What is triage?

Triage is used in medical emergencies as a system to classify the injured so that the greatest number of patients can be helped. In medical emergencies where there are more injured people than there are medical resources to care for them, ranking allows doctors or other healthcare professionals to decide which people can get the most help and how to help them efficiently.

Used primarily for medicine on the battlefield or during disaster situations, triage enables healthcare professionals to determine which patients require immediate care to survive, which patients can wait, and which patients are beyond help with resources. limited available. Emergency rooms also classify patients.

Medical personnel on the scene conducting triage move as quickly as possible from patient to patient to assess their situation. Patients with non-life threatening injuries are marked as low priority. Things like broken bones or minor injuries can fall into this category. Often times, patients with minor injuries, sometimes referred to as "walking casualties," can help each other with basic first aid and move to safety in a dangerous environment such as an accident scene.

Patients who will not survive without immediate medical care and are most likely to survive with help are given a high priority. Severe bleeding from wounds, amputation, or internal injury would fall into this category. Basic first aid is not enough to save these patients, but basic surgery will give them a high chance of survival.

Ethically and emotionally, the most difficult aspect of triage is designating some patients as requiring too much care or unlikely to survive even with extreme medical care. However, the recruiting professional must make this difficult decision, as the same four surgeons who would need 10 hours to try to save a severe burn victim, just to give him a slim chance of survival, could save dozens less injured. serious. patients, and give each of them a very good chance of recovery.

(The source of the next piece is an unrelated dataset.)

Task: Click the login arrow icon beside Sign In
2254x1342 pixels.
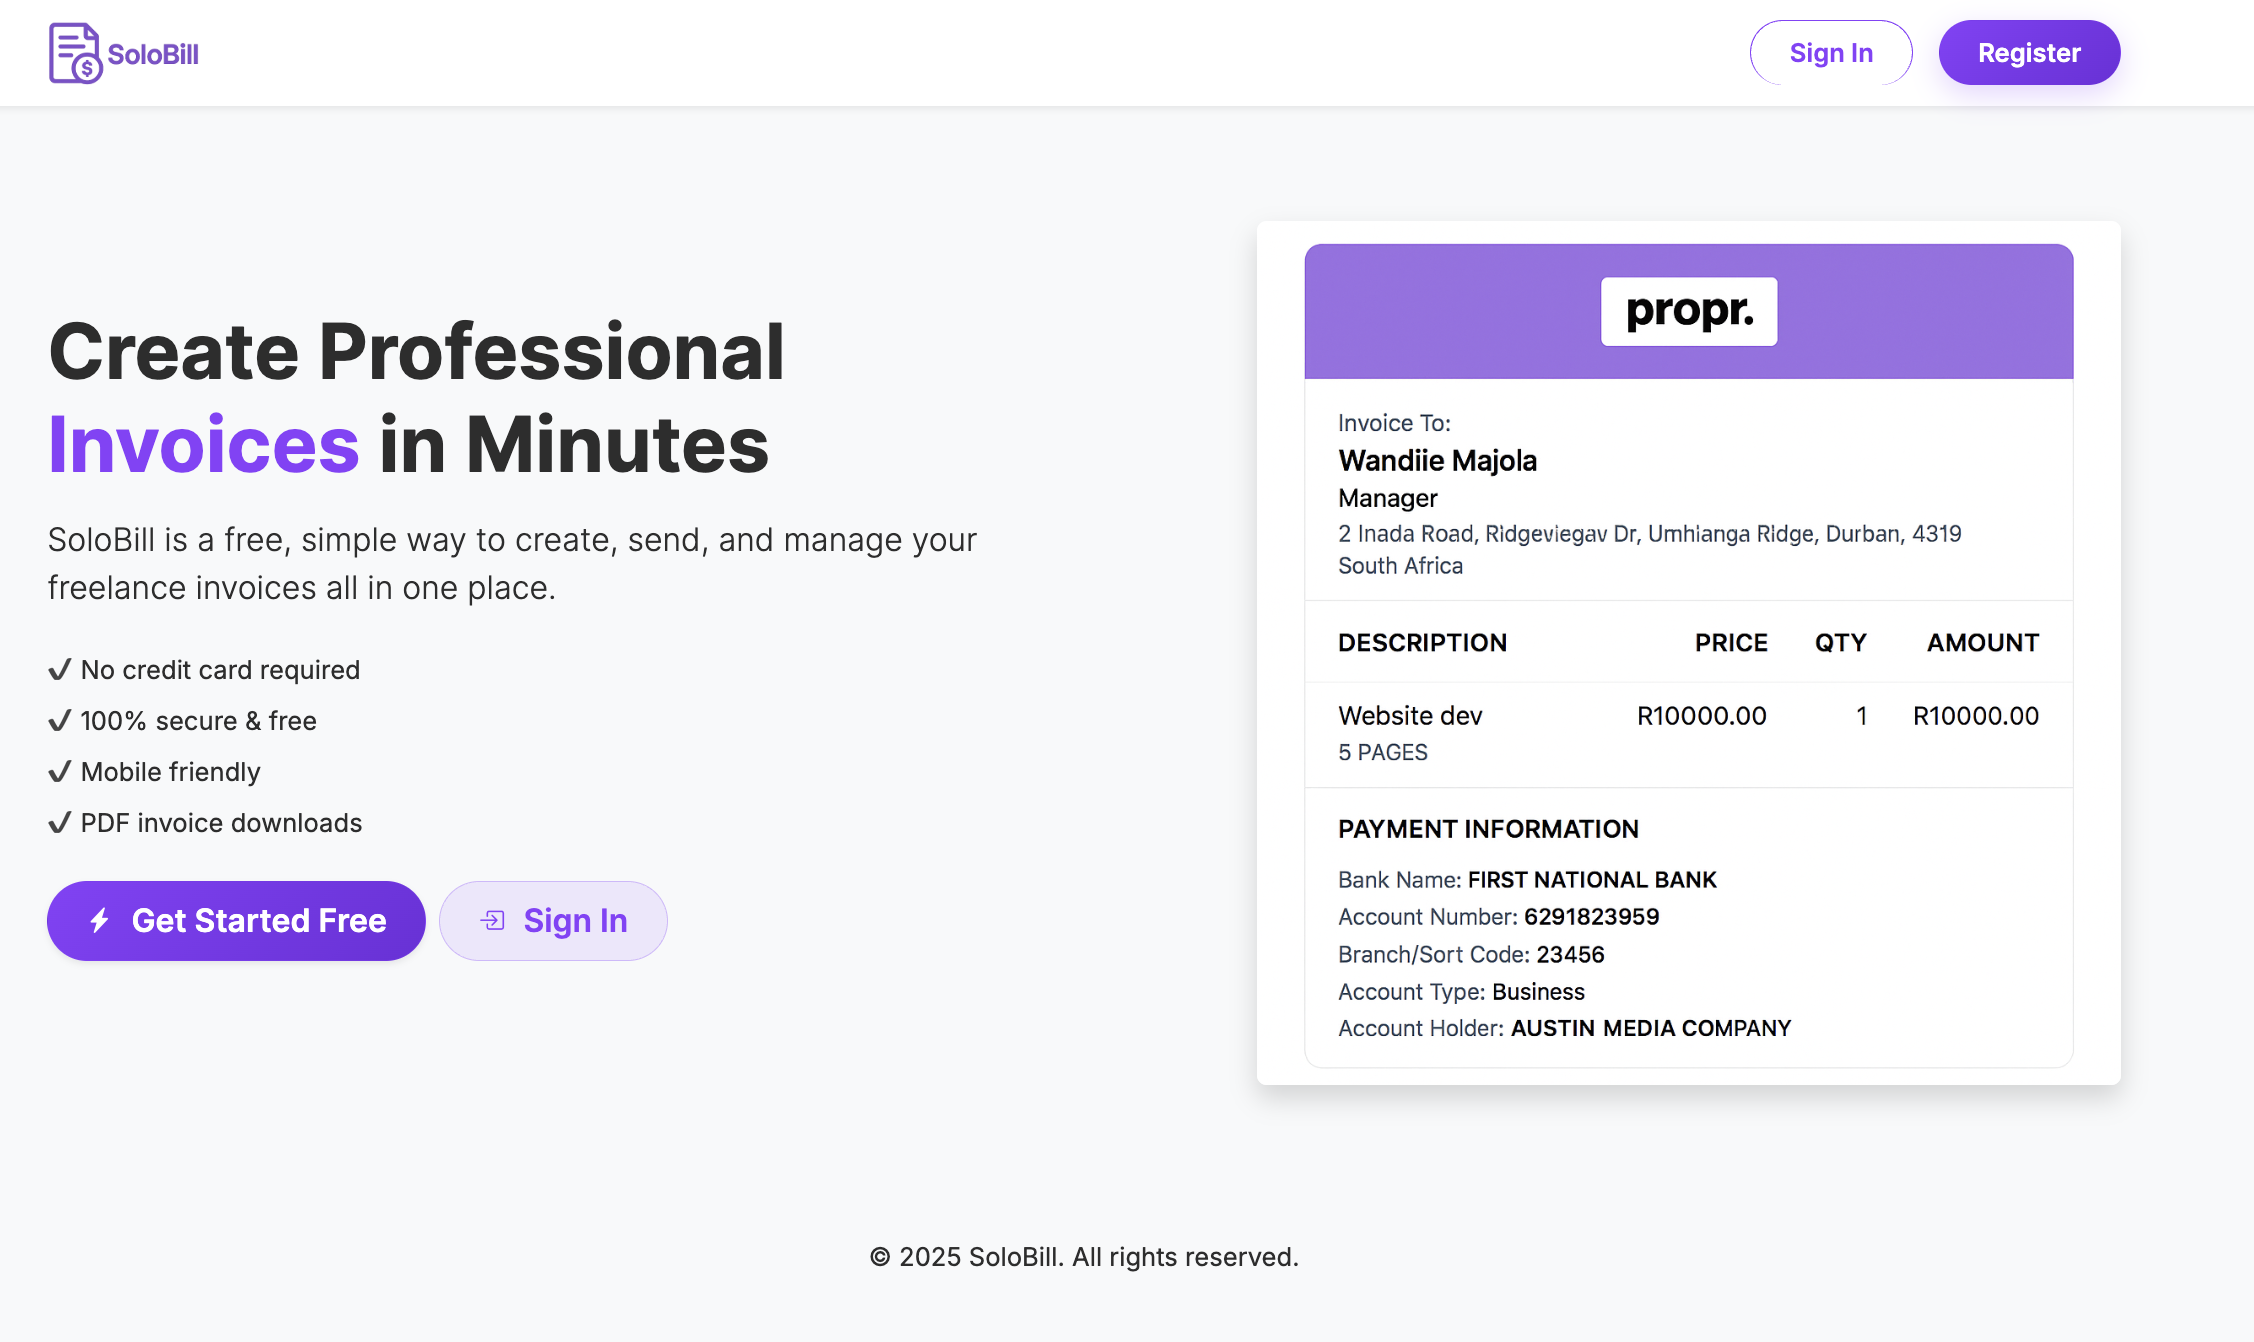Action: pos(493,920)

An additional aspect of triage is to reduce pressure on nearby emergency medical units and trauma units by sending patients with minor injuries and serious but stable injuries to other doctors who are better able to handle the load. Instructing patients with minor injuries to see their GP or sending patients with serious but stable injuries to more remote hospitals are good examples.

As a method of putting limited medical resources to the best possible good, triage is a necessary tool for healthcare professionals facing an emergency situation.